→ **EXERCISE DETAILS**: Could the listing below be returned exactly, with its pictures left out?

→ **GIVEN ENTRIES**:
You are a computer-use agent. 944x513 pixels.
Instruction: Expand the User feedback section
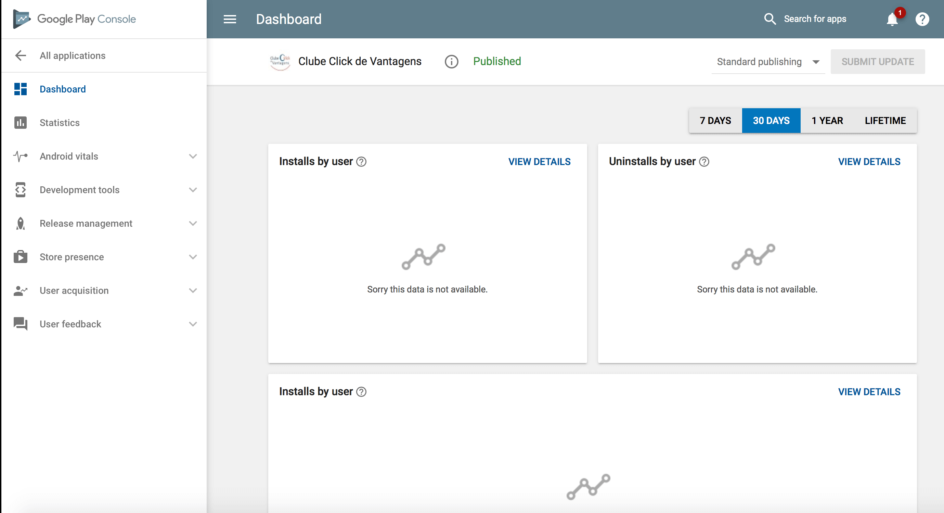(193, 324)
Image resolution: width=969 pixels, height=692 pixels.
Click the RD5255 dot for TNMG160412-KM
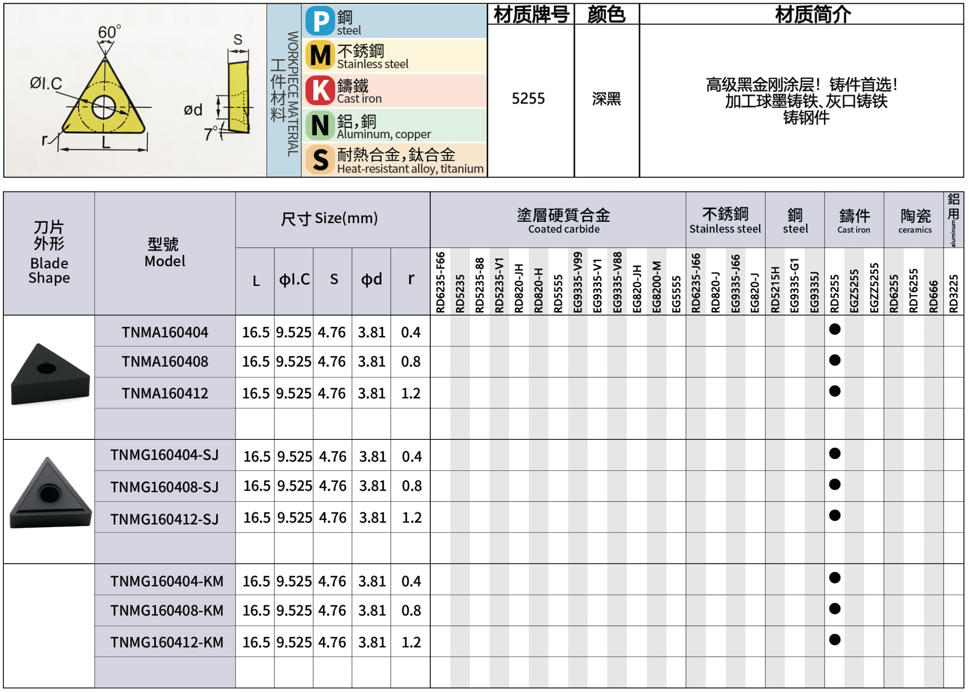[835, 640]
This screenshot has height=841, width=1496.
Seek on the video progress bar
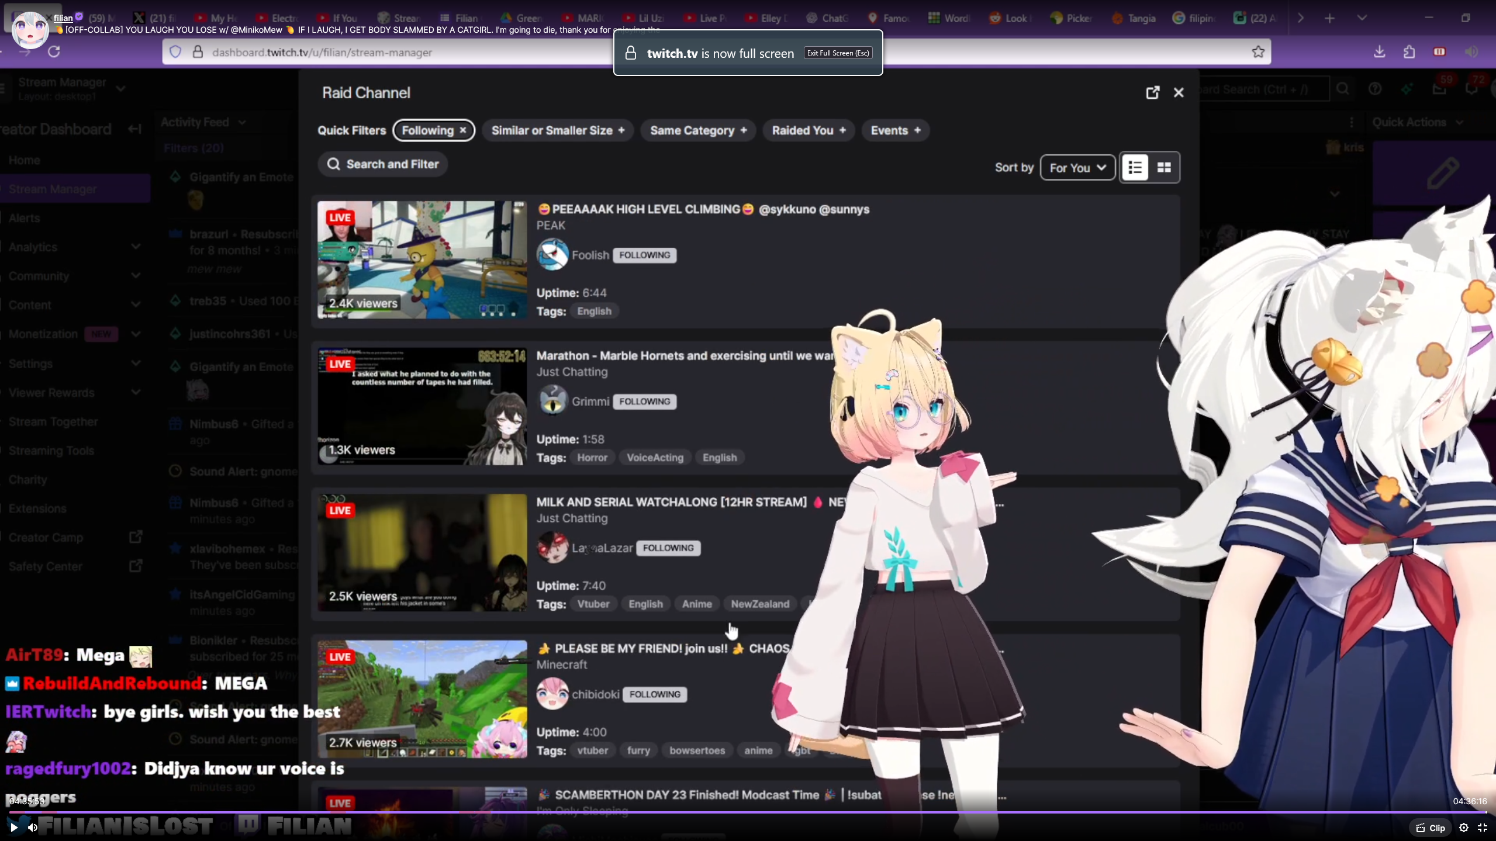748,812
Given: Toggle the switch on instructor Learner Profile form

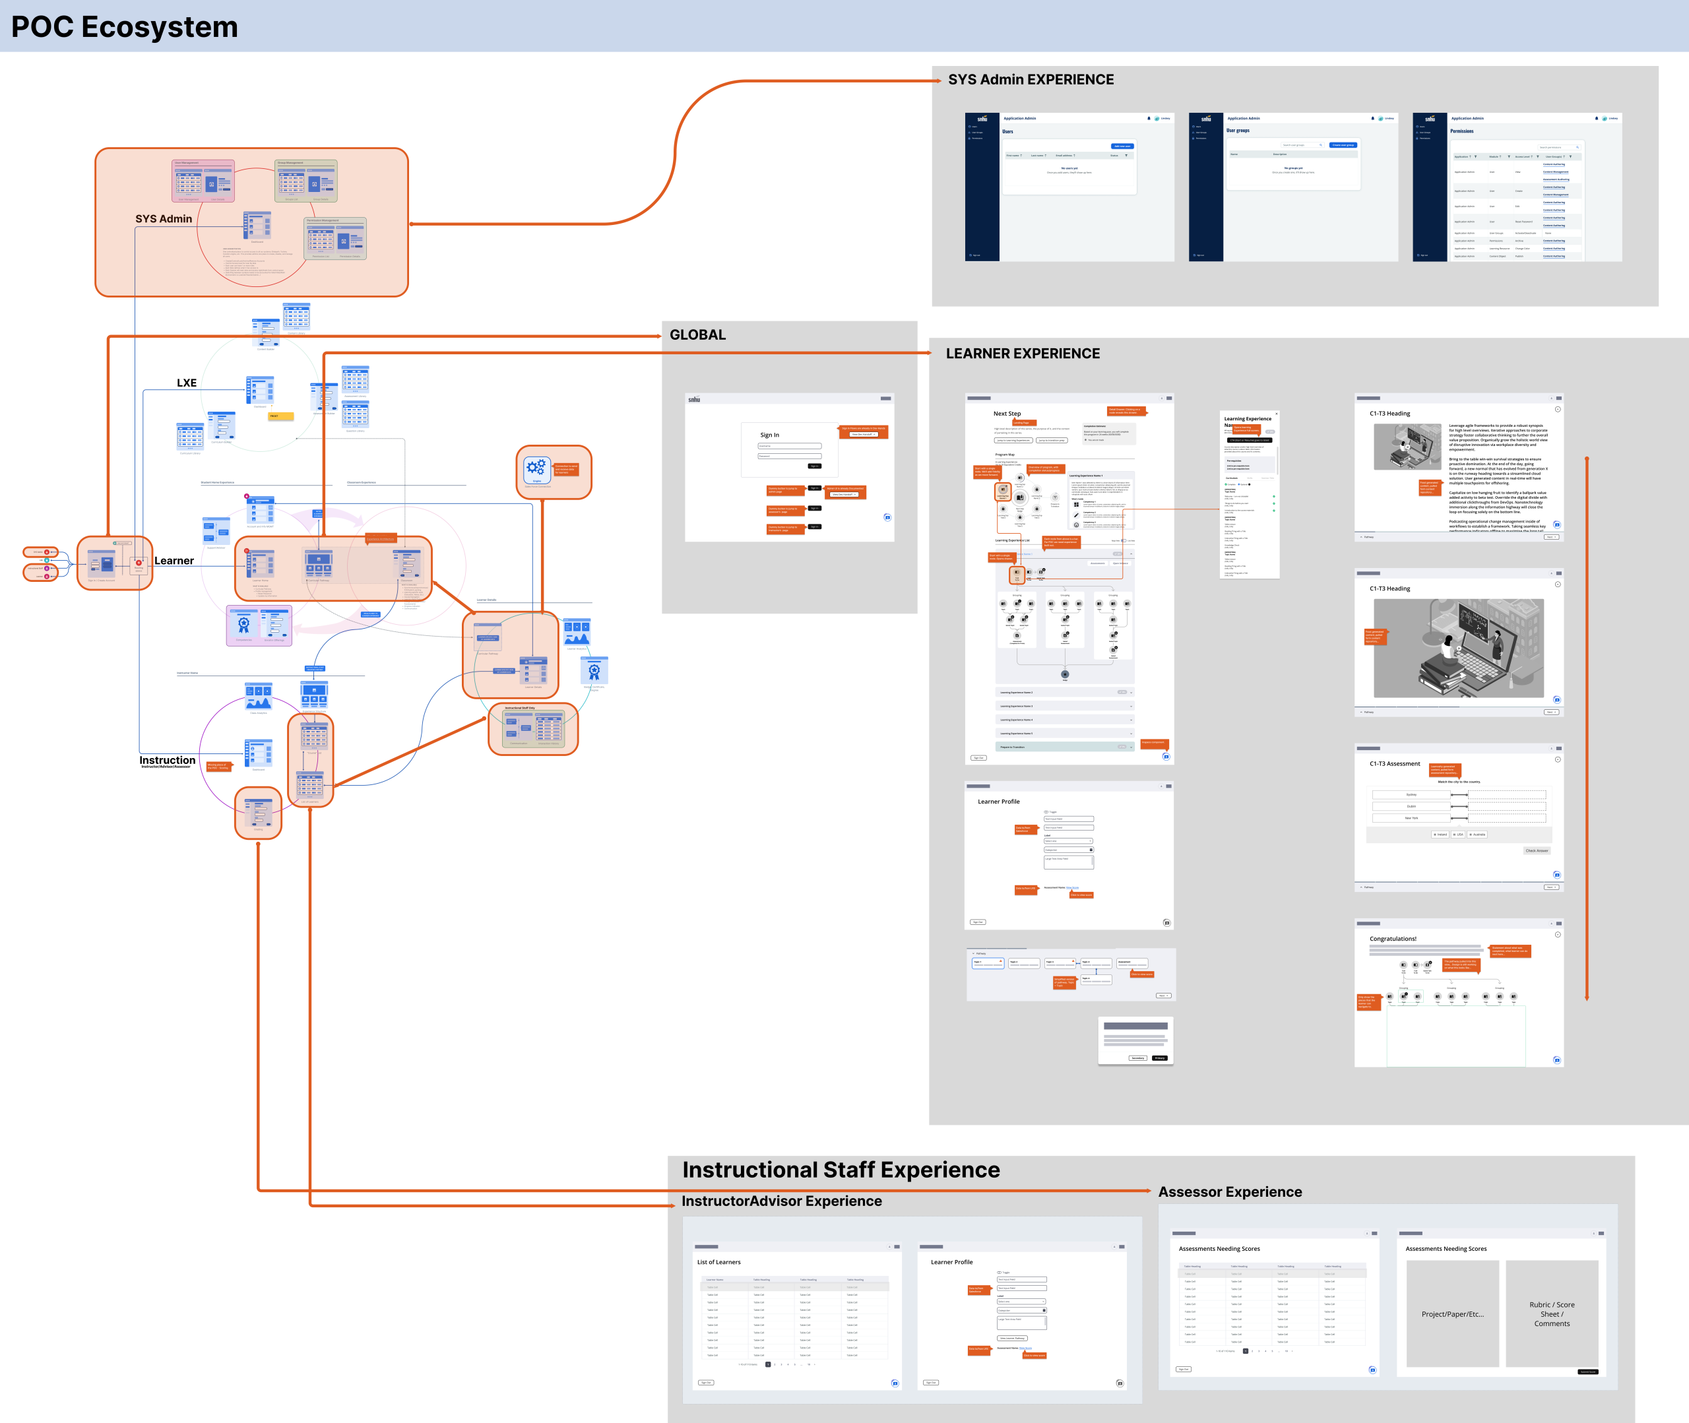Looking at the screenshot, I should coord(999,1273).
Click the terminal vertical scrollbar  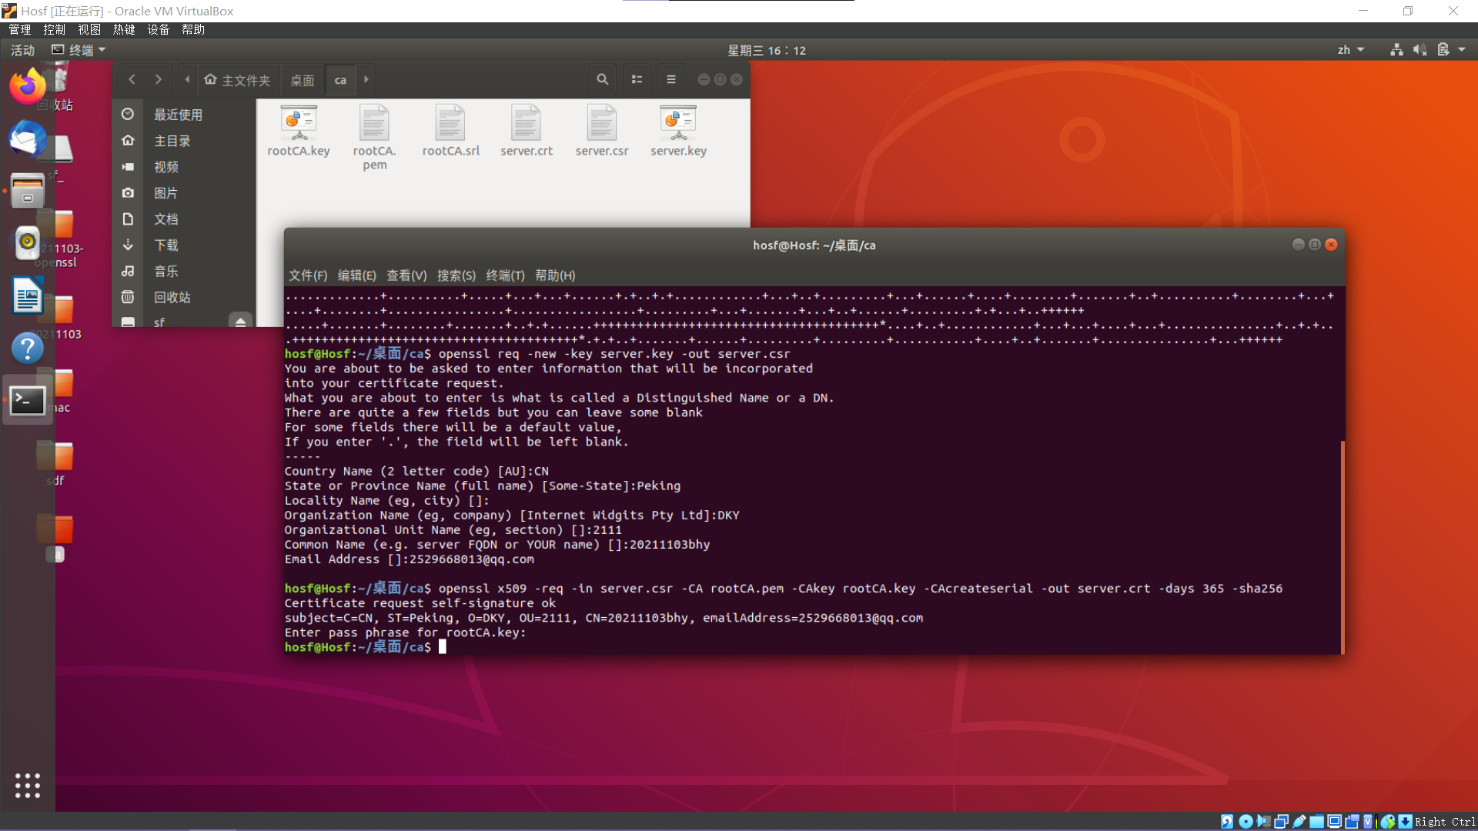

→ **RESULT OF THE TASK**:
You are a computer-use agent. 944x513 pixels.
Instruction: Expand the User feedback section
(193, 324)
Image resolution: width=969 pixels, height=692 pixels.
Click the RD5255 dot for TNMG160412-KM
[835, 640]
This screenshot has height=841, width=1496.
Seek on the video progress bar
748,812
Given: Toggle the switch on instructor Learner Profile form

Looking at the screenshot, I should coord(999,1273).
Click the terminal vertical scrollbar  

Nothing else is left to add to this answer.